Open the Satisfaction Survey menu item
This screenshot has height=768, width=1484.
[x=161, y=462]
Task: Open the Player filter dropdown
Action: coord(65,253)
────────────────────
TASK: Give every entry back unchanged. Leave none out.

ANSWER TO THE PROBLEM:
Open the Satisfaction Survey menu item
This screenshot has height=768, width=1484.
[x=161, y=462]
Task: Open the Player filter dropdown
Action: coord(65,253)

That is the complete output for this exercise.